— WORK ITEM —
Beginning with the line that contains "Click the Liste des blocs disponibles label", copy each subsequent line of the data below through the last one, including both ends but not the pictures.

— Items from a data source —
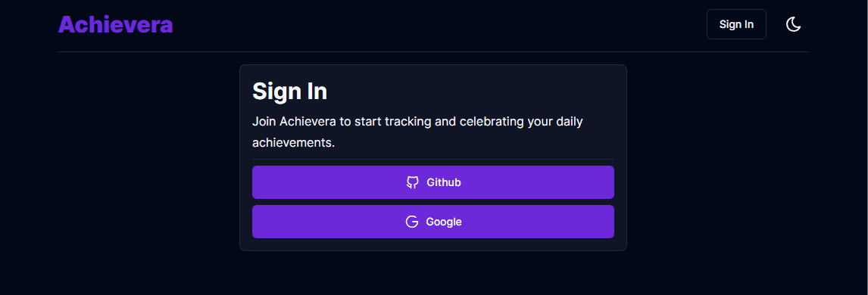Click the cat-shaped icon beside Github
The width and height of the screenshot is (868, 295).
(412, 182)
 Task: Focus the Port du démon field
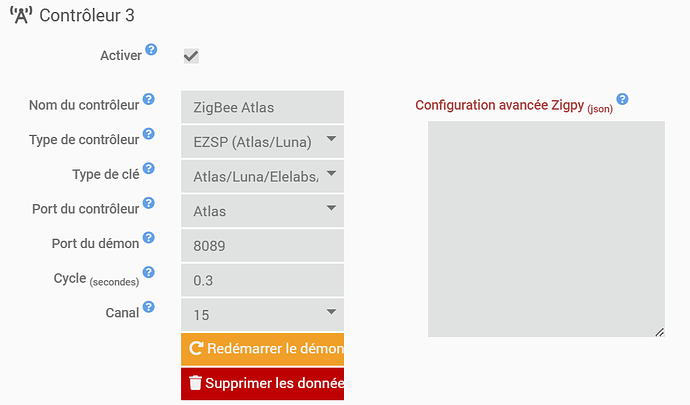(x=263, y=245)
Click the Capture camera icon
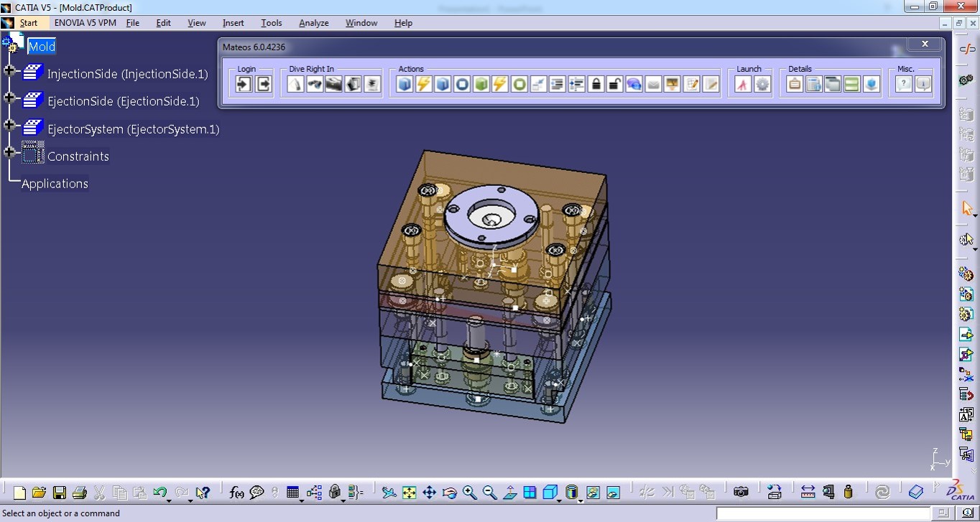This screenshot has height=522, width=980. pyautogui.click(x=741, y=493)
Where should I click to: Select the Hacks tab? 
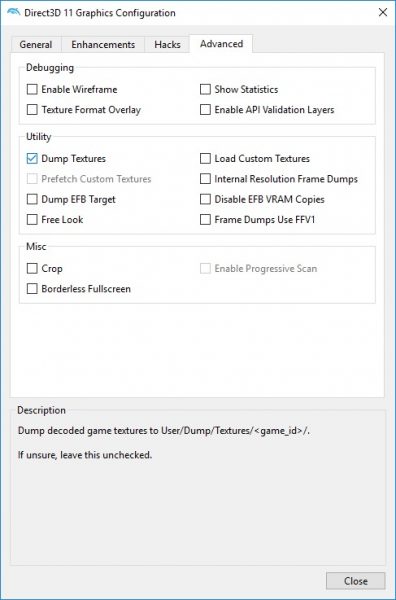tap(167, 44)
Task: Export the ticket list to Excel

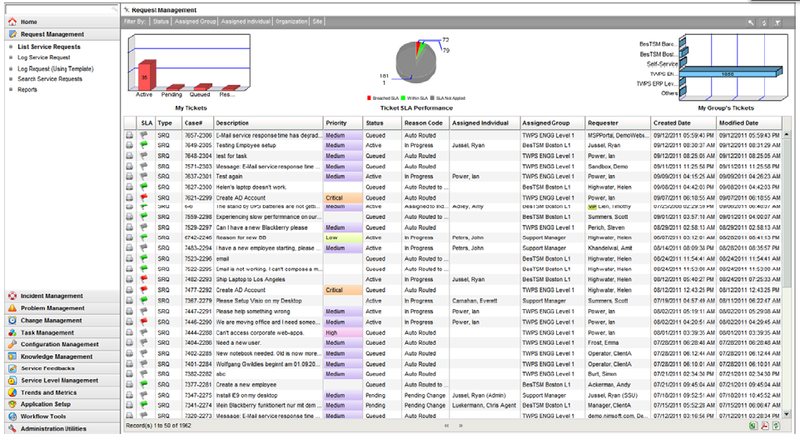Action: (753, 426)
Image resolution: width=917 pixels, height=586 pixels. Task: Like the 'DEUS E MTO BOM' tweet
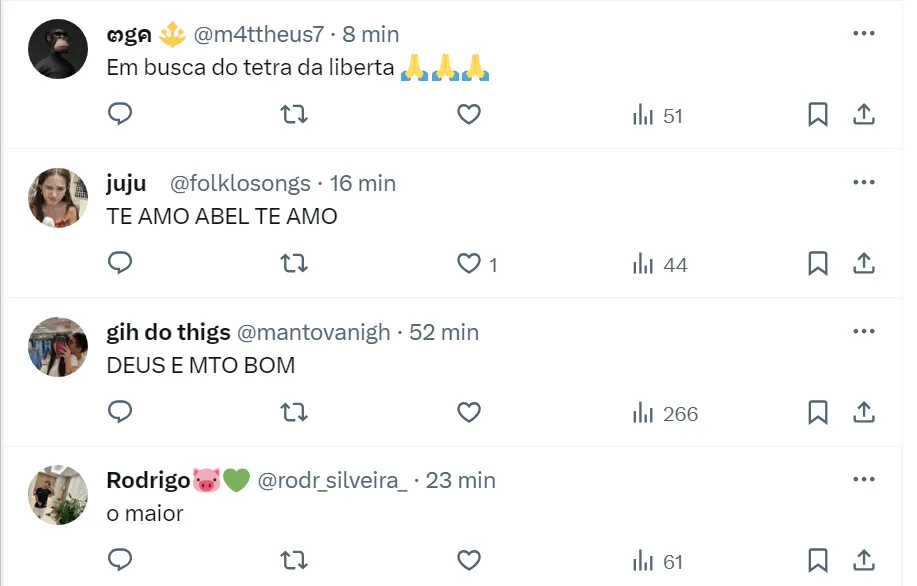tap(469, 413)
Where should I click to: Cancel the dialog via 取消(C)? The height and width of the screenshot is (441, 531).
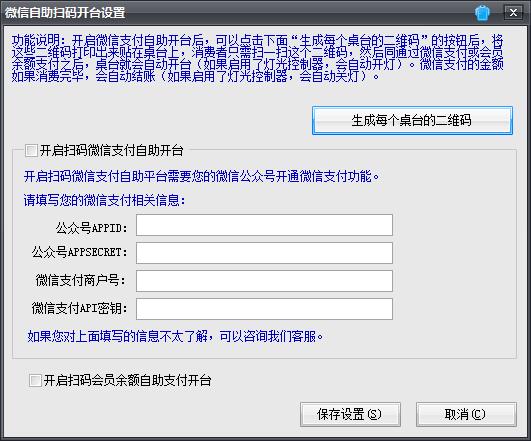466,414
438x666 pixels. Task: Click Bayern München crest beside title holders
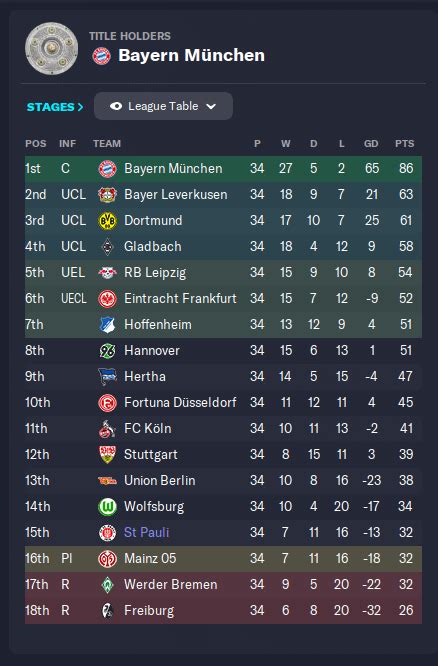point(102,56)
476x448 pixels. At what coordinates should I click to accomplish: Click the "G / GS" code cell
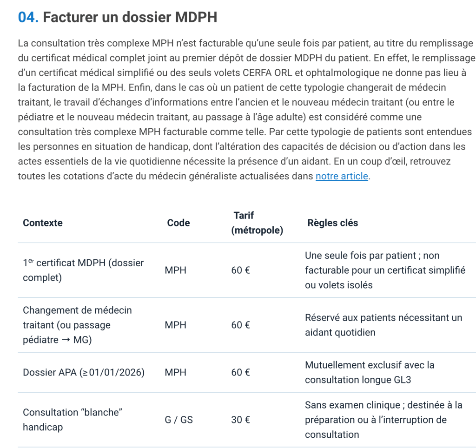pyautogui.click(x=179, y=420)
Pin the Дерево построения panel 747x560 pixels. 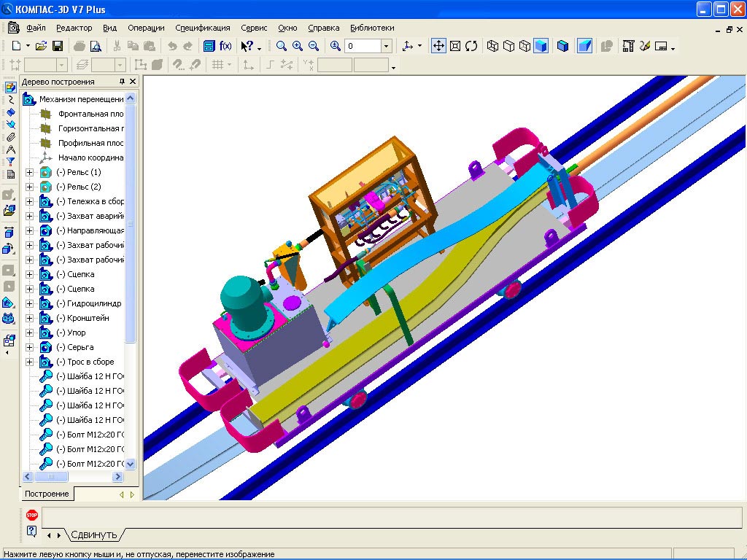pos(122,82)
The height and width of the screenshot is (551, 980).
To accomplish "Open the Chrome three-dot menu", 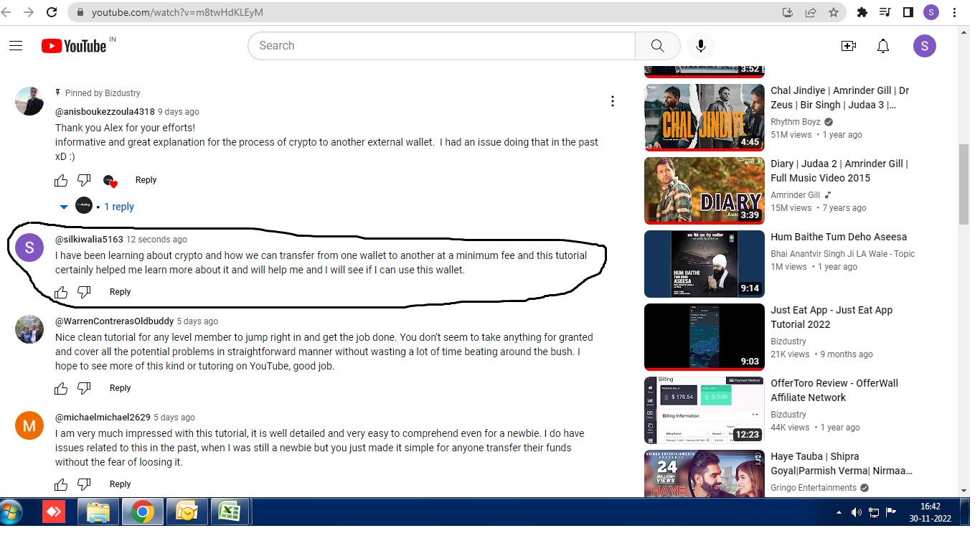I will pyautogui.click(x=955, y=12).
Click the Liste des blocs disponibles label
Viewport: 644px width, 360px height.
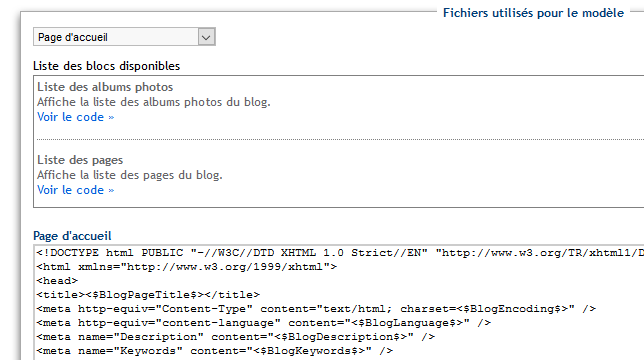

— RESULT —
Click the Liste des blocs disponibles label
Viewport: 644px width, 360px height.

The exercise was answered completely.